Each non-trivial IDM system has a remote interface that can be used to access information about the data stored in the IDM system. This is typically information about users. Most IDM systems also expose information about accounts that are fetched from resources that are behind the IDM system. Therefore the IDM system can essentially act as a virtual directory. This may be a very attractive way for an integration. It is a very convenient "interface to do everything" after all, isn’t it?

But there is a price to pay. IDM systems are complex beasts. They contain a lot of mappings, data transformation mechanisms and policies. When the interface is not used properly then all this logic makes the use very expensive.

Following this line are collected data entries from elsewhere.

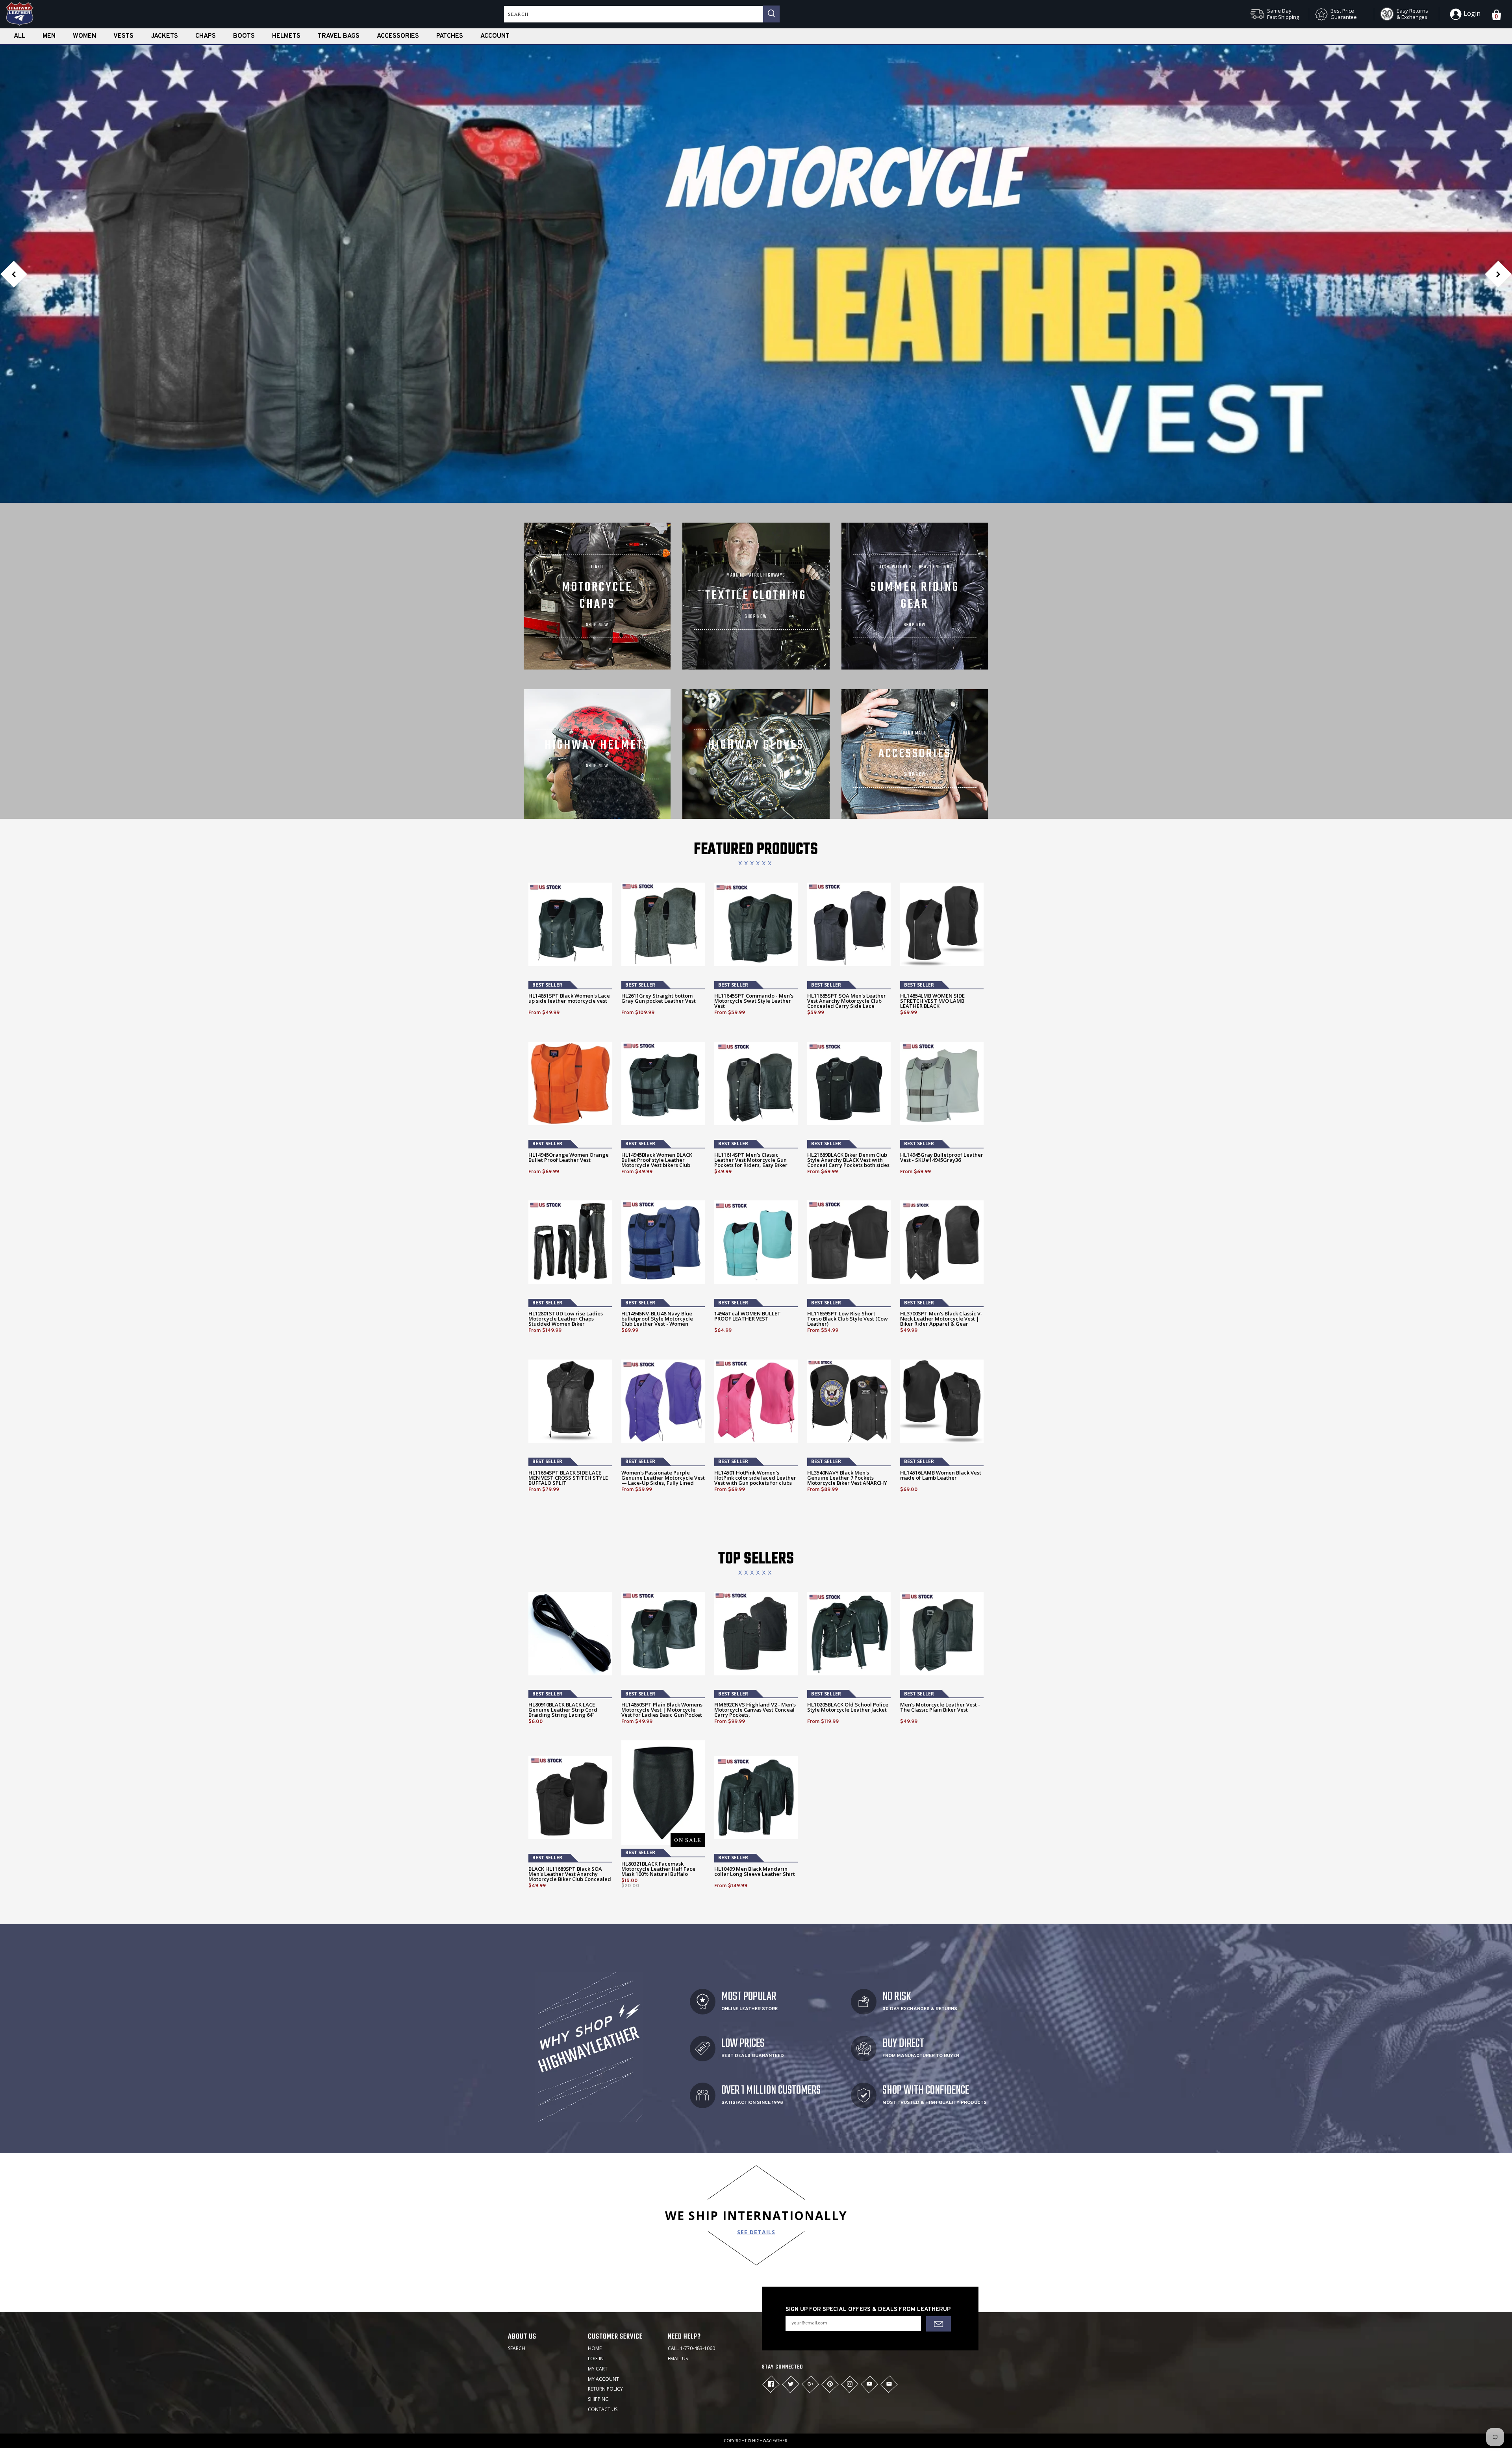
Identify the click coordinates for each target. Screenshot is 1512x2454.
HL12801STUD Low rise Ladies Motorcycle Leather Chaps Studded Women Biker (565, 1238)
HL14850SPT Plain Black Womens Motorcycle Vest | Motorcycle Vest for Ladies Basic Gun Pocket (661, 1630)
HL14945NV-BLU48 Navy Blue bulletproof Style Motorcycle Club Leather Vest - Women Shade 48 (657, 1241)
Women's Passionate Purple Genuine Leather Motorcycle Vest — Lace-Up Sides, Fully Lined (663, 1398)
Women (84, 36)
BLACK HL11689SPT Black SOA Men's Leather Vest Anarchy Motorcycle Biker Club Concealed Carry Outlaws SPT (569, 1796)
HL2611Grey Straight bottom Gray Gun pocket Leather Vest (658, 918)
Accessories (398, 36)
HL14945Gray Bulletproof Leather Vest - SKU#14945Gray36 (941, 1077)
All (19, 36)
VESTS (123, 36)
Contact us (602, 2329)
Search (516, 2268)
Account (495, 36)
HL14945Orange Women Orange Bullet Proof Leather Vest (568, 1077)
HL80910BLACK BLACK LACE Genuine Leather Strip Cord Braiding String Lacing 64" (562, 1630)
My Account (603, 2299)
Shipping (598, 2319)
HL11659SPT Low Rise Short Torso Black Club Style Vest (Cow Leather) (847, 1238)
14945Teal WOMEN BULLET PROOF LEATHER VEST (747, 1236)
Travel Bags (338, 36)
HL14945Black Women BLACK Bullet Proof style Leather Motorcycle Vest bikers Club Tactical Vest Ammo (656, 1082)
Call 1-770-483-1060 (691, 2268)
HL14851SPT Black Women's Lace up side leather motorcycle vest (569, 918)
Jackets (164, 36)
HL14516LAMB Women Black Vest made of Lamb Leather (940, 1395)
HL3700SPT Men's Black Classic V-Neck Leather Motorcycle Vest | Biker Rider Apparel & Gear (941, 1238)
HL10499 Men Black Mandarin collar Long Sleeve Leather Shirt (754, 1791)
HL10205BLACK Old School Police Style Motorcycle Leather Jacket (847, 1627)
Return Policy (605, 2309)
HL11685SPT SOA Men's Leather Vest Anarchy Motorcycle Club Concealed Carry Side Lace (846, 921)
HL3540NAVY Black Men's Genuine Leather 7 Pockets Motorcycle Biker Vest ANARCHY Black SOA (847, 1400)
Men (49, 36)
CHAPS (205, 36)
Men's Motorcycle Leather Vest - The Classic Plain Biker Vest (940, 1627)
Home (595, 2268)
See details (756, 2152)
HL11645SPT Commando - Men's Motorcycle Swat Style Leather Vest (753, 921)
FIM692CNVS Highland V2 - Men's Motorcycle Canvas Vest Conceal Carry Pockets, (755, 1630)
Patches (449, 36)
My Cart (598, 2288)
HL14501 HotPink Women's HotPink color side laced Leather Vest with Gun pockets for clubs (755, 1398)
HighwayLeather (770, 2360)
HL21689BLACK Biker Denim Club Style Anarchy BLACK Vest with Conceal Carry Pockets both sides (848, 1080)
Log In (596, 2278)
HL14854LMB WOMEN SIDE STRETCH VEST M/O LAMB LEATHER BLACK (932, 921)
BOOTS (244, 36)
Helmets (286, 36)
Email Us (678, 2278)
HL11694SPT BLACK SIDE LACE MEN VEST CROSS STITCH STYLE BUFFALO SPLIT (568, 1398)
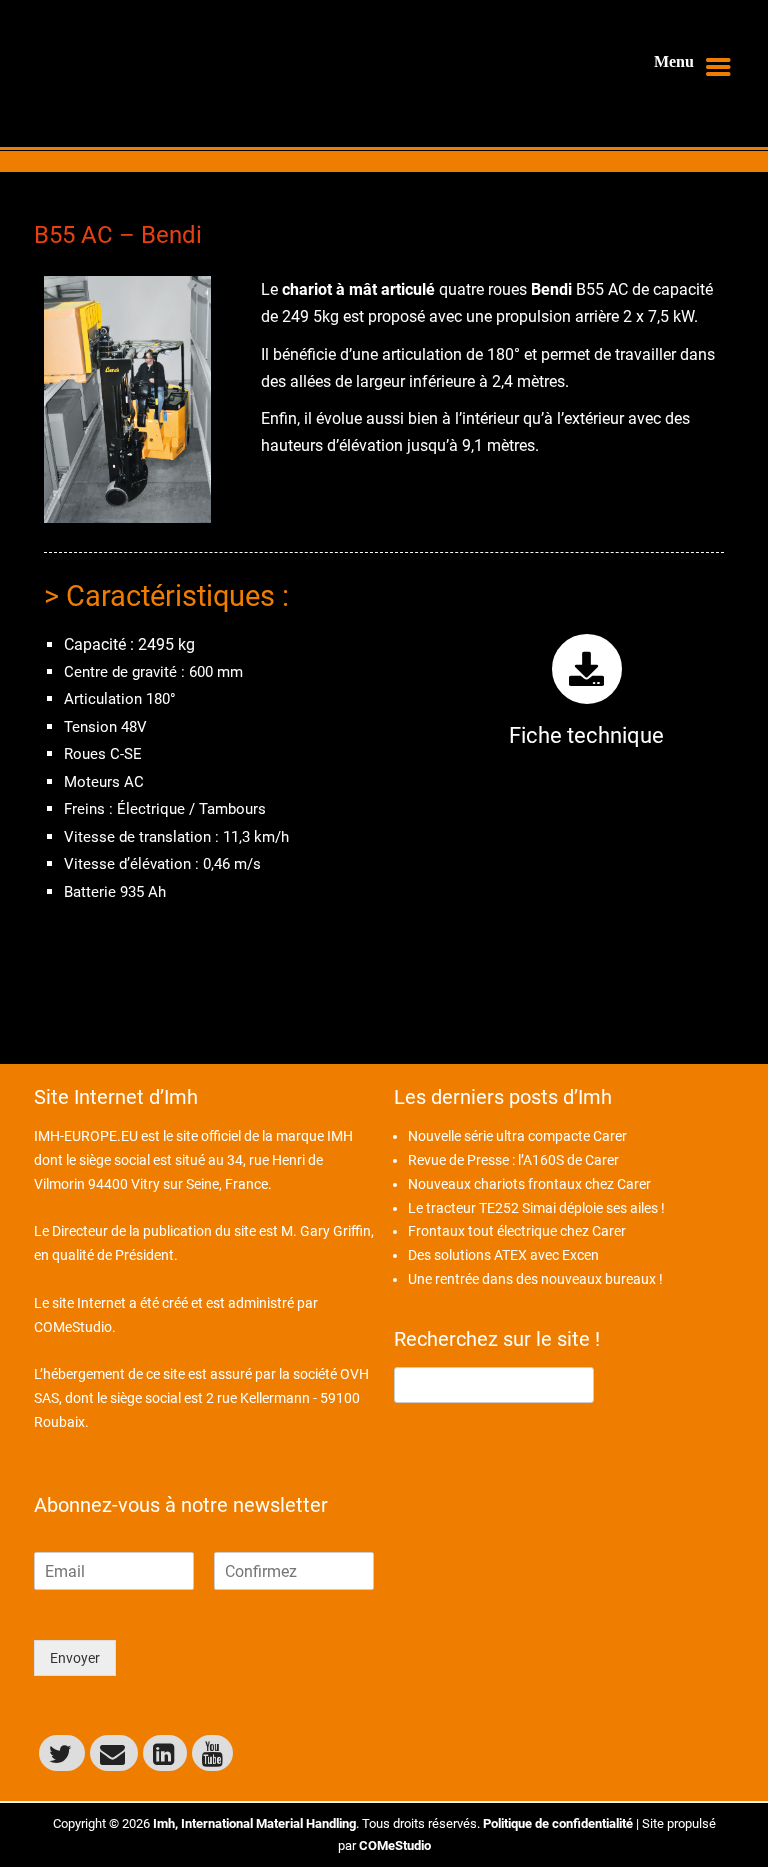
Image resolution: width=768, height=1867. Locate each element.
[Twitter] (62, 1753)
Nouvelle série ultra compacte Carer (517, 1136)
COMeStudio (73, 1327)
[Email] (114, 1753)
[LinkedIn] (165, 1753)
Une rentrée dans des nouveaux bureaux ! (535, 1279)
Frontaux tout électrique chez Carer (517, 1231)
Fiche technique (586, 735)
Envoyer (75, 1658)
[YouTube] (212, 1753)
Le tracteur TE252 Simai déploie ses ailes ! (536, 1208)
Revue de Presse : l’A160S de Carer (513, 1160)
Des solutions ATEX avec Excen (503, 1255)
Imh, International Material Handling (254, 1823)
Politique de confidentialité (558, 1823)
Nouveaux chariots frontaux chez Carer (529, 1184)
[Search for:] (494, 1384)
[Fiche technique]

The performance usually suffers. The IDM system are not built with performance as the highest priority. It usually does not matter if a single account is provisioned in 1 second or in 0.01 second. But it matters a lot if 10000 accounts are retrieved in 1 second each or in 0.01 second each. The provisioning interfaces are not built for high-throughput use and usually should not be used in this way.

The availability may also suffer as well. IDM systems are not considered to be mission-critical and therefore are usually not build for massive HA clustering. And as many IDM systems are based on the "virtual identity" model and do not handle offline resources well then the data provided by the provisioning system may not be complete at all times.

Simply speaking the purpose of the provisioning interface is to manage the identities, not to expose identity data large number of applications. The intended client of the provisioning interface is not a common application that wants to read user profile. The intended client is a monitoring system, security analytics system, self-service system and so on. These are special purpose systems that have two things in common: they need data aggregated from many systems and they make relatively small number of complex requests. Large number of simple requests is not what IDM system interface is built for.

These are not theoretical limitations of IDM systems. It is in fact perfectly possible to implement a scalable, available and reliable IDM system that could be used for this purpose. But it is expensive. Very expensive. There needs to be a very proper error handling, intense caching, performance tuning and so on. And most IDM vendors just do go this way because it does not make much sense from economic perspective.

There is one way in which this approach may be partially feasible: query only the data that are stored locally by the IDM system. This usually means querying just the "user" data (as opposed to "account" data). The "user" data are the authoritative part. A proper IDM system stores this data in its database and synchronizes them with "accounts" when needed. These data are stored locally, they use a native data model and usually no complex logic is needed to post-process them. Therefore reading such data is relatively cheap. It may be feasible to read these data efficiently under some circumstances. But a great care must be taken not to go over the limits.

There is a much better way for an IDM solution: use each tool as it was designed. IDM system is designed for flexibility and to handle complex logic. It is not designed for performance. But directory service is designed especially for performance and scalability. Therefore let’s couple these two system to emphasize the benefit of each of them:

In this case IDM system does what it does best: synchronizes the data. It takes data from source system, transforms them as necessary and published them in directory service (LDAP). The data are published in a form that is readily usable by the applications. The IDM system also makes sure that the data are reasonably fresh. It continually maintains the data.

The directory service is just a massive database. It is simple and therefore it has excellent performance. There is no heavyweight logic, the data are already pre-processed by IDM system before they are published in the directory service. The directory service is also designed for a massive scalability. Therefore it can take almost unlimited load. The LDAP protocol also has a partially standardized data model and chances are that many application can integrate with LDAP seamlessly.

In fact the directory server in this case is just a massive, scalable, high-performance cache of the data from the IDM system.

This set-up usually significantly increases the overall quality of the solution: it improves performance, it opens up the data model using standardized LDAP schemas and it allows for almost unlimited and cheap scalability. The additional cost of directory service is usually negligible. The directory server does not need any special features in this case. Therefore almost any existing directory service can be used (e.g. Active Directory). Or there are several good open source directory server alternatives.

Directory service is an excellent technology. But as all technologies even this has its limits. Therefore it may be worth consideration to add yet another component to the solution: Access Management.

The access management systems usually use directory service as a back-end therefore it has similar performance and scalability characteristics. The access management system are also much better for authentication, session management, authorization and so on. This forms quite a complete solution.